Agriculture and Environment: Bananas
Better Management Practices: IPMs to Reduce Pesticide Use
There are several ways to reduce pesticide pollution by limiting the movement of these chemicals.
However, the most effective way to reduce environmental contamination from harmful chemicals is to minimise the amount of the chemical that is applied.
Avoiding preventative applicationsCurrently, insecticide and nematicide applications are used as prophylactics, on a preventative basis. The introduction of a monitoring program would allow producers to apply chemicals only at those times when potential damage would justify the control measures.
Educating all stakeholders
An important aspect of any integrated pest management program is that the workers as well as the owners be educated about the problems of pesticide use and its alternatives.
In fact, the education of people who use pesticides directly is one of the most effective ways to reduce total use. Through such programs, owners and workers both can begin to change their attitudes about the management and use of chemicals.
Examples of Chiquita & Octavio Cuevas
Chiquita reportedly has successfully employed IPM techniques that have reduced nematicide applications by half on 20,000 hectares of plantations (Rainforest Alliance 2000). However, the story is not totally in the numbers. Octavio Cuevas, a manager of 3,500 hectares of bananas in Colombia, is a good example.

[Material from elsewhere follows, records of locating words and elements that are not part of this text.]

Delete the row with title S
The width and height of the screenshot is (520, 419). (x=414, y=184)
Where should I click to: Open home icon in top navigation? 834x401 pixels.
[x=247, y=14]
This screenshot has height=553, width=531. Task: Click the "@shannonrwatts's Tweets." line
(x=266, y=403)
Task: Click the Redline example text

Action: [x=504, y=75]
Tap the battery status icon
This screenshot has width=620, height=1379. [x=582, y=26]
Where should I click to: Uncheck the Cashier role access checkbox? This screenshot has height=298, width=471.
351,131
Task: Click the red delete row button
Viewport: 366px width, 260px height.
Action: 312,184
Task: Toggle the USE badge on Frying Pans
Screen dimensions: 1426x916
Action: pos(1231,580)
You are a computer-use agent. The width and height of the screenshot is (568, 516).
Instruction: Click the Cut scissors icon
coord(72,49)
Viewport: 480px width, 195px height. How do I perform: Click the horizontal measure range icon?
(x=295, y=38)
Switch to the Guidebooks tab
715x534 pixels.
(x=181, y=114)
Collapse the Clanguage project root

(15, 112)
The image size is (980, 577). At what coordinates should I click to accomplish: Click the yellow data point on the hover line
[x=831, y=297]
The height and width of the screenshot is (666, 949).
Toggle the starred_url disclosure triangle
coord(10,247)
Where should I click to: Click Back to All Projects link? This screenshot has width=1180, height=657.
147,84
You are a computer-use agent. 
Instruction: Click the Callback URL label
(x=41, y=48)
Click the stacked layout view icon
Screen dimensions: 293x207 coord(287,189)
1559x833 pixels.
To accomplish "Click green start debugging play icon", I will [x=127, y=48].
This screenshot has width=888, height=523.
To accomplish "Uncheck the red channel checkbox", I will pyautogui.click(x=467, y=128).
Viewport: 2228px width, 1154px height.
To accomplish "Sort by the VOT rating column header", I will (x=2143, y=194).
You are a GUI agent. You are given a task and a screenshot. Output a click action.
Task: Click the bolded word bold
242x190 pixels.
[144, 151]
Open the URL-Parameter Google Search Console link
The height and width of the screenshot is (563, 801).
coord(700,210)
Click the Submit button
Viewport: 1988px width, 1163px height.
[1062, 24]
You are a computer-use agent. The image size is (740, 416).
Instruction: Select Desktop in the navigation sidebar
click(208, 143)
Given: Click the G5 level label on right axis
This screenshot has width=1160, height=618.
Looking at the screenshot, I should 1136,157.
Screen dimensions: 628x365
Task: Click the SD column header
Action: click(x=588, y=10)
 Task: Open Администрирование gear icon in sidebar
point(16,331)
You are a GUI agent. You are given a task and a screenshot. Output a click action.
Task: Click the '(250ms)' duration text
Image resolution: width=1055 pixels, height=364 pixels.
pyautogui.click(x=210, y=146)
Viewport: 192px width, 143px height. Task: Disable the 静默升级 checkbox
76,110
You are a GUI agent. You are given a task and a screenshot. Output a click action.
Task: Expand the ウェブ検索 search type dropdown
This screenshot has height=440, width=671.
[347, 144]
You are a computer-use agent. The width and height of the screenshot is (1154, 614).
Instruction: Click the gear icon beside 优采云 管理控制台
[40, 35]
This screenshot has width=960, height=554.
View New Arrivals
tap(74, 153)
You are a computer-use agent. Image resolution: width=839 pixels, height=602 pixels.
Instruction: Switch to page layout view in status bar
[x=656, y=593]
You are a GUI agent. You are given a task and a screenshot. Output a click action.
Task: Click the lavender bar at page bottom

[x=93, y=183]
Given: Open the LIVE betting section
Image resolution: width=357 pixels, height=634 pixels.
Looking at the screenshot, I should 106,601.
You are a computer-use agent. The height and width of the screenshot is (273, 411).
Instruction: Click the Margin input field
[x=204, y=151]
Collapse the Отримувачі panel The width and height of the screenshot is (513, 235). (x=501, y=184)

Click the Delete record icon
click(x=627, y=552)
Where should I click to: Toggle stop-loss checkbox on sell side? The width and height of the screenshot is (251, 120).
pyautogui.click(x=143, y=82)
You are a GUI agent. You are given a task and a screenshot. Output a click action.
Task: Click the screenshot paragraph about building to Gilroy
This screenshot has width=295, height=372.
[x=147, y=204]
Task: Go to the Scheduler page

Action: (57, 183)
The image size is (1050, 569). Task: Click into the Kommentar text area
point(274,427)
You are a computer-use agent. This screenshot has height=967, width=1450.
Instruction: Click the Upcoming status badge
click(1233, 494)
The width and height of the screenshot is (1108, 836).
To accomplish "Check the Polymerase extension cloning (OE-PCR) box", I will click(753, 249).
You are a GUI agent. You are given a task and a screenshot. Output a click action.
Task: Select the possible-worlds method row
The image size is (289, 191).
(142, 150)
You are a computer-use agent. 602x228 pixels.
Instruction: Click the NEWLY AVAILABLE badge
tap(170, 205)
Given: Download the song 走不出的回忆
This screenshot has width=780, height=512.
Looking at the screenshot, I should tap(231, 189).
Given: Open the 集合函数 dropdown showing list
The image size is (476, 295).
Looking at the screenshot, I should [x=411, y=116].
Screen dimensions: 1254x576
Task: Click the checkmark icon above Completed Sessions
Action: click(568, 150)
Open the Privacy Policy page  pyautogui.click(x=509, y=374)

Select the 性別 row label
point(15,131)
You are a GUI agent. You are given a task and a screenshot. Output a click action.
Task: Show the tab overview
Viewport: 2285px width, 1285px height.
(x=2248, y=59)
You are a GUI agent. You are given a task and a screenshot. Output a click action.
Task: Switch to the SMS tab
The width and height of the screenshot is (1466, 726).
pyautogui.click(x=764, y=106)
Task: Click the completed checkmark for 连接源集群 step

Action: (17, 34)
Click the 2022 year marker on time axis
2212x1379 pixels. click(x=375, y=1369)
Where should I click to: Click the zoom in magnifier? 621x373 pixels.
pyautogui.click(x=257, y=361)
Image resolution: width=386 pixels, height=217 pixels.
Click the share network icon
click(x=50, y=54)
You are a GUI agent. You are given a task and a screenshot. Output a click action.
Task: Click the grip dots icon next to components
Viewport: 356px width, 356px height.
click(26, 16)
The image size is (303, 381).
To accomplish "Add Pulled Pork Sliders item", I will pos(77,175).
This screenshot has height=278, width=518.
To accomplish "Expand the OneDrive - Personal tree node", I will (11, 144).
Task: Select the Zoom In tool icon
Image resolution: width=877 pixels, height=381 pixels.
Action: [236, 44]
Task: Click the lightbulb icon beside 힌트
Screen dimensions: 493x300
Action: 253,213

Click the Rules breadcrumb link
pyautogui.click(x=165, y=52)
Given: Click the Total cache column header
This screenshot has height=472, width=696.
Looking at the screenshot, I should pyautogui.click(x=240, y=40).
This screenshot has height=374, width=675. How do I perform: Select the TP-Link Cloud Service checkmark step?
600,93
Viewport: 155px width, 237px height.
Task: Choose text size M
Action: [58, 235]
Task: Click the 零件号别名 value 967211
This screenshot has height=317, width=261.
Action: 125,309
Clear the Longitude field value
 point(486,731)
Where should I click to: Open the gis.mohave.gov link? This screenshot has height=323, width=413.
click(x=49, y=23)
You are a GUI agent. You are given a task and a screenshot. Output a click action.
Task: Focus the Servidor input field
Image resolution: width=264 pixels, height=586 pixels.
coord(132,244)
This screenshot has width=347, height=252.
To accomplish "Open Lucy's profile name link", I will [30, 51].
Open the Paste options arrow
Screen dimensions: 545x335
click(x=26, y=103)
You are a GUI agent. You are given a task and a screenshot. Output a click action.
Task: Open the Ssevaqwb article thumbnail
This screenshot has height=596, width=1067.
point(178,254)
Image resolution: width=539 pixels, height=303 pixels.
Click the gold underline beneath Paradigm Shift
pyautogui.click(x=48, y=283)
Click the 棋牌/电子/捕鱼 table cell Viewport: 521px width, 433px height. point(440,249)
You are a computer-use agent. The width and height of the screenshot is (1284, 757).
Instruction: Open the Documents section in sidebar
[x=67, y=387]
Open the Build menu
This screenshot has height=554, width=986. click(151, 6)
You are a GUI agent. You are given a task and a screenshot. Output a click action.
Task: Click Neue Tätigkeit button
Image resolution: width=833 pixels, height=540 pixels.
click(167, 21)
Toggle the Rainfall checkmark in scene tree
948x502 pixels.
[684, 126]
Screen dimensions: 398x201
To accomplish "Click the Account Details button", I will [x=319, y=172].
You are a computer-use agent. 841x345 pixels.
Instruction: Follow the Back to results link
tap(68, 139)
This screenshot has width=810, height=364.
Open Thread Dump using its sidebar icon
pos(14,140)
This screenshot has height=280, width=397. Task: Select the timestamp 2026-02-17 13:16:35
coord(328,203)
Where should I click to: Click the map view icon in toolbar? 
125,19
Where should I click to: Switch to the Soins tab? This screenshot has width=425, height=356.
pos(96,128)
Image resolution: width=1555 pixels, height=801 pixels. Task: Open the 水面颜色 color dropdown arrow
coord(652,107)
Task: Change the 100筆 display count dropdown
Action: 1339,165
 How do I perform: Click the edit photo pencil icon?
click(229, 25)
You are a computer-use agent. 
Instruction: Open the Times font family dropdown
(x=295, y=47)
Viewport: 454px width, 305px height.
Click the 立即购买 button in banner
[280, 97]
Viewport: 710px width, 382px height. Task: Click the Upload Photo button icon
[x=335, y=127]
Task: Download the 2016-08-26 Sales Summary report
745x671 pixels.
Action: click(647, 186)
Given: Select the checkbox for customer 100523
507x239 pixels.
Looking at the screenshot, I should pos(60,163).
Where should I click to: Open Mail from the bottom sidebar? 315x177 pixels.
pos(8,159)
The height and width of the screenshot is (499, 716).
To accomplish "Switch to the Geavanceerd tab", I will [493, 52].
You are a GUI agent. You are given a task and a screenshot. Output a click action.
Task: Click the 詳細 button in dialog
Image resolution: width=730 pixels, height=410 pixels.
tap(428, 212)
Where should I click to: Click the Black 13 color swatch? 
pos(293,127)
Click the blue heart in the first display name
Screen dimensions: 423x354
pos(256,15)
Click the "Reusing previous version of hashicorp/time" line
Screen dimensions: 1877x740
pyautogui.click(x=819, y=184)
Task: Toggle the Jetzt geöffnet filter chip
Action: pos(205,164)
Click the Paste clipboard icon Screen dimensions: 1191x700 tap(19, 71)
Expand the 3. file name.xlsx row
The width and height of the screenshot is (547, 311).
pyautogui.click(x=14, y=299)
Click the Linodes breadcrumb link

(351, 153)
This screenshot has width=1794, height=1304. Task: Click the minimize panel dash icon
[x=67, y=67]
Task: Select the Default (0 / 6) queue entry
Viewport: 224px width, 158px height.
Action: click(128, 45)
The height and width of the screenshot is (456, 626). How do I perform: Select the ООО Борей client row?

Two years ago, he believed that he needed chemicals to prevent insects from eating his plants and weeds from taking over the plantations. Now the farms he controls have nearly eliminated all classes of agrochemicals except fungicides. The ground is matted with vegetation that holds the soil and protects it from the elements.
Butterfly larvae make latticework of banana leaves (without causing significant harm to yields), and frog larvae abound in the chemical-free canals. Weeds are controlled by hand, and experiments are underway to replace fertiliser with chicken manure. Meanwhile the banana production is setting records and the chemical bill is declining (Rainforest Alliance 2000).
Research needs to be undertaken on IPM specific to banana production. In this way, the most toxic chemicals could be targeted for reduced use or elimination altogether so that what is used is both more effective and less damaging. The successful use of bokashi and fermented organic matter at EARTH University suggests that it is increasingly possible and financially feasible to produce bananas with non-toxic forms of pest control.